The complexity of life continues to fascinate him.
“I’ve become theistic because it’s clear to me that we are too complicated and it couldn’t have been a statistical anomaly,” he says. “Finding a laptop on the surface of Mars that lightning and rocks created is much more likely than a cell that could reproduce, and we can’t even find that. There’s got to be a higher power.”
This is why Dr. Aintablian doesn’t believe we are alone in the universe. His license plate is the alphanumeric code of the “Wow! Signal,” a still-unexplained radio signal received in 1977 that some researchers believe was an extraterrestrial transmission.
The drive to explore and discover what’s out there is why we’re destined to explore the cosmos, he says.
“This is a survival, subconscious thing that we’ve done forever,” he says. “This is what brought us across islands.

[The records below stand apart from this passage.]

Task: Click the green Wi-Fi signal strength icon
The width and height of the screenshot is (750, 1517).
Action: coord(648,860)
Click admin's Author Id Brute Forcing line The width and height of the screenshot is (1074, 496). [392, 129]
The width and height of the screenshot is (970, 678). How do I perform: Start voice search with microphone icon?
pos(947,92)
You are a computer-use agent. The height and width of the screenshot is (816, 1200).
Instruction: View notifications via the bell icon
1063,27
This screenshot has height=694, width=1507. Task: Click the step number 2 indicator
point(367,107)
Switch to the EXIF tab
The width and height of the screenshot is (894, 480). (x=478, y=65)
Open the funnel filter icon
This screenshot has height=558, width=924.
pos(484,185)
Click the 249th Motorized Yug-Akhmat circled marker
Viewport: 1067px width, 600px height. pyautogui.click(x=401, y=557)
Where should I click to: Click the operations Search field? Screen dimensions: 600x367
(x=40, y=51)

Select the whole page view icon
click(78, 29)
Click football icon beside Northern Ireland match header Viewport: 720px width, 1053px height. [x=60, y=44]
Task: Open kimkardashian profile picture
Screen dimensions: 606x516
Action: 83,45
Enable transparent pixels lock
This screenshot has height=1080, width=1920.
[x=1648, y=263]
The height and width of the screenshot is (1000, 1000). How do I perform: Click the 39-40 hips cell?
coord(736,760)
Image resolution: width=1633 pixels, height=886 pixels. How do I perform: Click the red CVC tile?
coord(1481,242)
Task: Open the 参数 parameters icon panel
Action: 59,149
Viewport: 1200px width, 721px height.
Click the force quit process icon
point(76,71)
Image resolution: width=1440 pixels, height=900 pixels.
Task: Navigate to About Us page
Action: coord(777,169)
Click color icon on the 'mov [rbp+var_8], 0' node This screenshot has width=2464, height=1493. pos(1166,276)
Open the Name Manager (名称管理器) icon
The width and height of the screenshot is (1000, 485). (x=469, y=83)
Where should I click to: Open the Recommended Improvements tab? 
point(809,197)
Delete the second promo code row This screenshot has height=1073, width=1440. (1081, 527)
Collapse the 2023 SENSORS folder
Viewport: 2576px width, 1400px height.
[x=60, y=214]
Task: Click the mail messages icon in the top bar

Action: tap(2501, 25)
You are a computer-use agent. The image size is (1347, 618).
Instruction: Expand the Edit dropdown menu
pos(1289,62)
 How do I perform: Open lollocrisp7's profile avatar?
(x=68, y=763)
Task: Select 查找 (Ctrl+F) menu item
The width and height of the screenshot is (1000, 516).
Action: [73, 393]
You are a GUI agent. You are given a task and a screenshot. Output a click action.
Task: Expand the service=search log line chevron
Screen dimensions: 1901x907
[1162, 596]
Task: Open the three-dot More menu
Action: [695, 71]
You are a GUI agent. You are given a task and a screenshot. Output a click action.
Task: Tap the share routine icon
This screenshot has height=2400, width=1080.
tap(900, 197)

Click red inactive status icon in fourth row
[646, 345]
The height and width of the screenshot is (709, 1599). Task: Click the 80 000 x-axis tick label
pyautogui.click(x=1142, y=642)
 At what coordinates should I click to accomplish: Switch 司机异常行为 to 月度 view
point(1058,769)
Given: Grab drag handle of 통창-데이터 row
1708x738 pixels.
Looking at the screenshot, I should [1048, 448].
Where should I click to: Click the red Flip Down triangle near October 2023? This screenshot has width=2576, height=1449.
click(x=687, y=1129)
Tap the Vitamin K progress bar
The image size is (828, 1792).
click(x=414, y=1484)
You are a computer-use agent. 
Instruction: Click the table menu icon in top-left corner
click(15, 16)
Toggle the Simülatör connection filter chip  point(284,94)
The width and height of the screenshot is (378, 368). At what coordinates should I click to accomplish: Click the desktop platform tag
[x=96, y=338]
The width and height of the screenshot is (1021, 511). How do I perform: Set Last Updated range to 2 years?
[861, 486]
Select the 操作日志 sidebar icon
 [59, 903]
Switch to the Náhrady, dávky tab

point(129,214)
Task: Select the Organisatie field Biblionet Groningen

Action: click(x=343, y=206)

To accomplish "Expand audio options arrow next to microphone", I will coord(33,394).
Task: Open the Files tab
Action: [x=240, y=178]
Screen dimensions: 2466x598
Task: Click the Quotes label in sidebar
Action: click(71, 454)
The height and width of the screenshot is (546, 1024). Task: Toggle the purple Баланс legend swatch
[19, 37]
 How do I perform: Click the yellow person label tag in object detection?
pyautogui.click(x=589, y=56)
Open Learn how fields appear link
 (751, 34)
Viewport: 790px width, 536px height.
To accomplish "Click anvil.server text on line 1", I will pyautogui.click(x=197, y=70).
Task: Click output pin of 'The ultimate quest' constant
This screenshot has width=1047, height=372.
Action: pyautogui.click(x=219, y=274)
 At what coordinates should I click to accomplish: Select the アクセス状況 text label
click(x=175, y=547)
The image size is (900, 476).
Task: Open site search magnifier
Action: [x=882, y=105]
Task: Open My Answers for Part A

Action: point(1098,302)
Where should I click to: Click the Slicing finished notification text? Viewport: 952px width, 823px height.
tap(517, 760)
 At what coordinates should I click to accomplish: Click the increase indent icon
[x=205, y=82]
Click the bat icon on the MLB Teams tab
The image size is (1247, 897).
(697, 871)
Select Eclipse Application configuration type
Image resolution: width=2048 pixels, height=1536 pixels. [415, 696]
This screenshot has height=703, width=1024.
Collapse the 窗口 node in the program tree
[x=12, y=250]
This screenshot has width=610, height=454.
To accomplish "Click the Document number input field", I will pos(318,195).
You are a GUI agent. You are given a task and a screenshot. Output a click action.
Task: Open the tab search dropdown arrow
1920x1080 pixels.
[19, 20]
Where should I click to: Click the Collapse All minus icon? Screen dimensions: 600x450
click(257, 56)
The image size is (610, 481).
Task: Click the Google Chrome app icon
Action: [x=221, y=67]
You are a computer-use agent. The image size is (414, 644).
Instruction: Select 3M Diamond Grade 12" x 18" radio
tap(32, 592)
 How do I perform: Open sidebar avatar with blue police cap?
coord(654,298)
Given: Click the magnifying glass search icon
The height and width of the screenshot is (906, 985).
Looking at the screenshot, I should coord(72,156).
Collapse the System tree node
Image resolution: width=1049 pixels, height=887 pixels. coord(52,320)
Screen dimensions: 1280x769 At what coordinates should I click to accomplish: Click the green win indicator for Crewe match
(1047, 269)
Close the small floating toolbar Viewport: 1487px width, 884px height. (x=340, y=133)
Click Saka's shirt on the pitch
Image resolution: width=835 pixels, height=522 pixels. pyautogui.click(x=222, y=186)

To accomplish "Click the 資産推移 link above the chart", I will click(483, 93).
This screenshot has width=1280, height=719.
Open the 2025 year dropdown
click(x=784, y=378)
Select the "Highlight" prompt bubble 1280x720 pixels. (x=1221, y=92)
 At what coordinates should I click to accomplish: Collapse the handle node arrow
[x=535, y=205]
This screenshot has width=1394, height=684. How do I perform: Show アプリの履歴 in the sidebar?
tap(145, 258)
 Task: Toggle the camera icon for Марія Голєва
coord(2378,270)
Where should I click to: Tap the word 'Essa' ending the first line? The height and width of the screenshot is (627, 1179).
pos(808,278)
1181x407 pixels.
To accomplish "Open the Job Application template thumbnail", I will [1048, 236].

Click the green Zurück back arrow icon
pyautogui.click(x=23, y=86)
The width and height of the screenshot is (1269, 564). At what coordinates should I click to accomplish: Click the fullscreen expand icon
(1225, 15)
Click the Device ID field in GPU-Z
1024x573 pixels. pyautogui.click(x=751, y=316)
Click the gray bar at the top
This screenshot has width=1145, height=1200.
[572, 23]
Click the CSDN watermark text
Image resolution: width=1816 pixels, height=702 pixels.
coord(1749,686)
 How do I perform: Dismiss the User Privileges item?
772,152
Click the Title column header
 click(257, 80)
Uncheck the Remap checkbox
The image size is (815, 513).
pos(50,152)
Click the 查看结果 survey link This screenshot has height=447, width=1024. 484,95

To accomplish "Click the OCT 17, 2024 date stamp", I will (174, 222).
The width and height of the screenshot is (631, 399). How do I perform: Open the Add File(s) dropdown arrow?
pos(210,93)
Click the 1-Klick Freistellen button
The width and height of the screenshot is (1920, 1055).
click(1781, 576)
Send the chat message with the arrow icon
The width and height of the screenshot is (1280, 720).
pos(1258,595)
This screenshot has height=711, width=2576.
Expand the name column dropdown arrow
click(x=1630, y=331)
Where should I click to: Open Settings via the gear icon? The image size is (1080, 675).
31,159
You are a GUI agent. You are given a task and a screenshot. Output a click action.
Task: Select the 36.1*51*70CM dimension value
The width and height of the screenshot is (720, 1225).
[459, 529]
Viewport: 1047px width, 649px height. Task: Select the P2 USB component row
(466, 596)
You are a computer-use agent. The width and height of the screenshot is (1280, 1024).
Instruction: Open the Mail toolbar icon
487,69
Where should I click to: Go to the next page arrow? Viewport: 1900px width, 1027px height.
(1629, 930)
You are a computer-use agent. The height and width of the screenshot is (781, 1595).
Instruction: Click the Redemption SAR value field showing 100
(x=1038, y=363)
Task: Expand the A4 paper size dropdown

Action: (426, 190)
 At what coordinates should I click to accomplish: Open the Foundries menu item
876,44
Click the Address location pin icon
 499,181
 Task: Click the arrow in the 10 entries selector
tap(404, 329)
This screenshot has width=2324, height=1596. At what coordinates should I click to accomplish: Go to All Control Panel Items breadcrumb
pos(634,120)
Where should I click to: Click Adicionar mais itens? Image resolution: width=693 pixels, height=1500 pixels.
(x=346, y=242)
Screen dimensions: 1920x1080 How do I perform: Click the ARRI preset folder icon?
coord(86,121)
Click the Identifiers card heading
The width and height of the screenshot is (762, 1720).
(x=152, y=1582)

It’s what brought the Polynesians to Hawaii and the Europeans to America. This is the drive that we have to expand and explore and adventure.”
The U.S. is planning a return to the lunar surface in 2028 and manned missions to Mars as early as the 2030s, according to NASA. Dr. Aintablian envisions many of these high-risk missions having physicians on board. The journey alone to reach Mars will take six months. An eventual lunar base would also need a medical platform, he says.
“A lot of people will be able to fly in the future, and we’re going to need more and more medical architecture to support that,” he says.
His biggest goal, besides traveling to space himself, is preparing physicians to support astronauts and other space travelers. To that end, Dr. Aintablian continues to develop the UCLA Space Medicine Center, which provides astronauts with medical screenings, trains crew members in medical procedures, provides medications for spaceflight, and conducts research for various space companies. Dr. Aintablian and his colleagues also manage medical operations for aerospace companies.
“The most exciting thing for me is that I’m doing what I always wanted to do,” Dr. Aintablian says, “which is understand more about ourselves with each of these quests.”